Any pictures in the records below must be left out when you repeat the lines from the line containing "Task: Click the About page heading" through the line containing "Task: Click the HDFC BANK value cell" exactly.

Exercise data ->
********************

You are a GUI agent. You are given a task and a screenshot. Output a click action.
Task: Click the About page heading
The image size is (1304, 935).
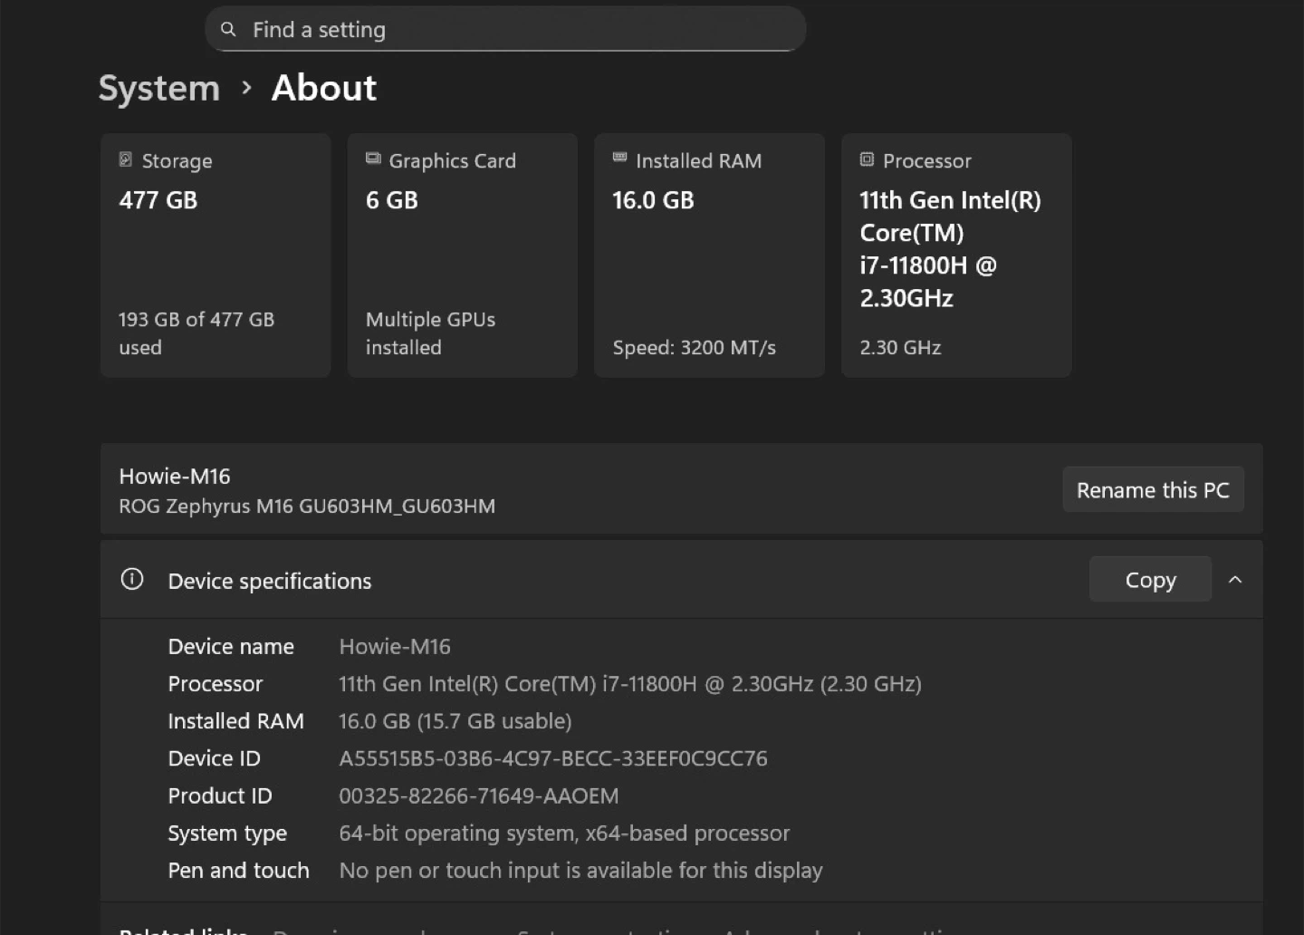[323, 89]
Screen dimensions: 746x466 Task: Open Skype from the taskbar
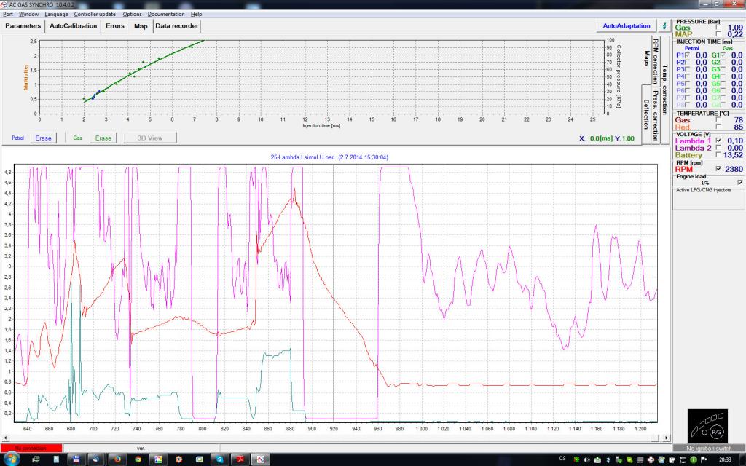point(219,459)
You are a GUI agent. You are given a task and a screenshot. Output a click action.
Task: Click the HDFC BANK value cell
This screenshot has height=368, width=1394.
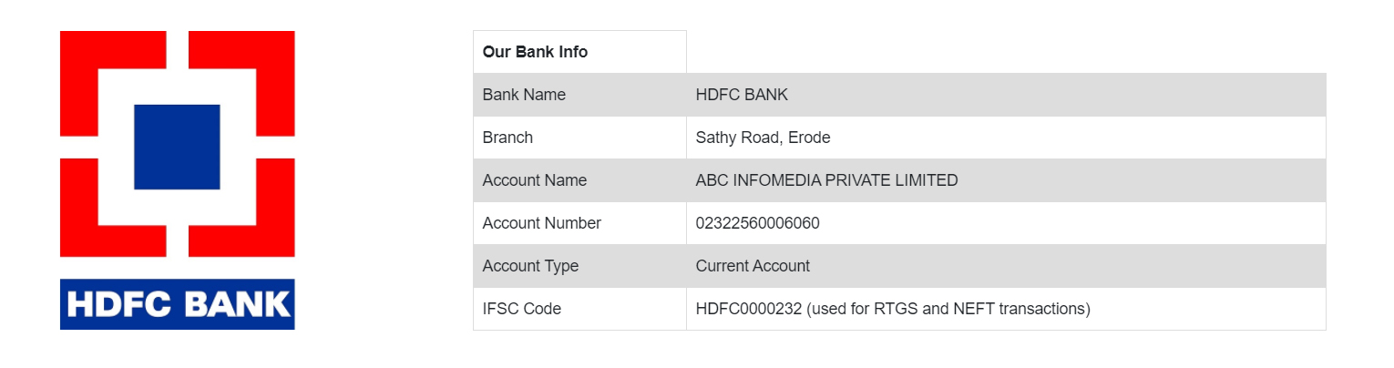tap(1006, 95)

********************

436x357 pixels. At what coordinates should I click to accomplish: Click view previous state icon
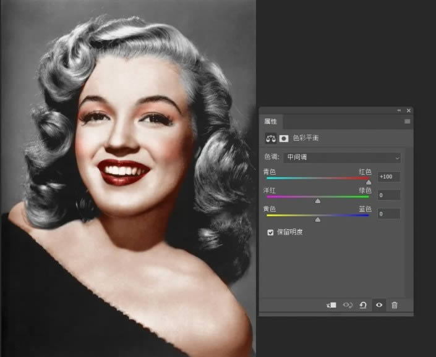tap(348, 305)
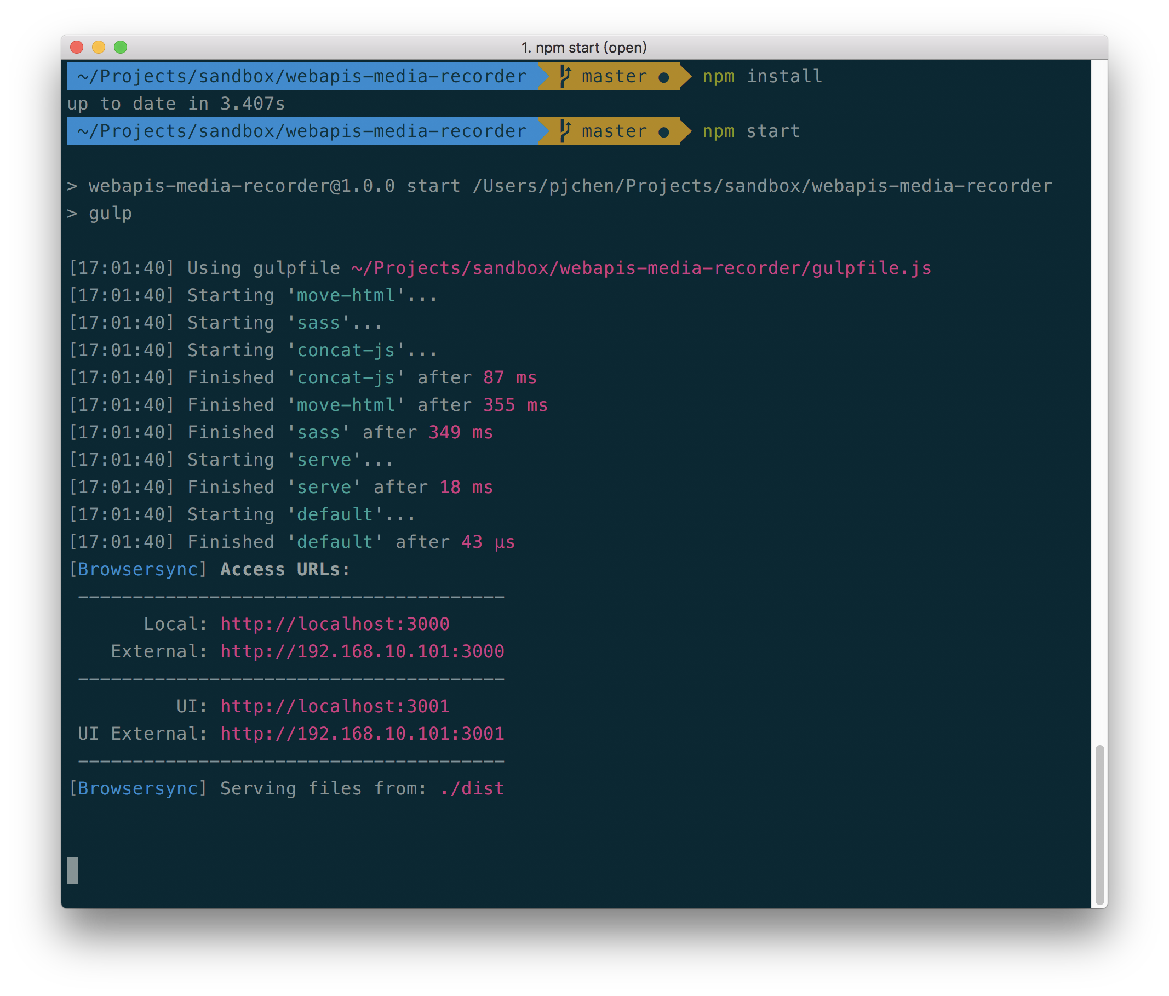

********************

Solution for this task ->
Task: Click the About page heading
The image size is (1304, 935).
[323, 89]
Screen dimensions: 746x466 Task: Open Skype from the taskbar
point(219,459)
You are a GUI agent. You are given a task and a screenshot. Output a click action.
Task: Click the HDFC BANK value cell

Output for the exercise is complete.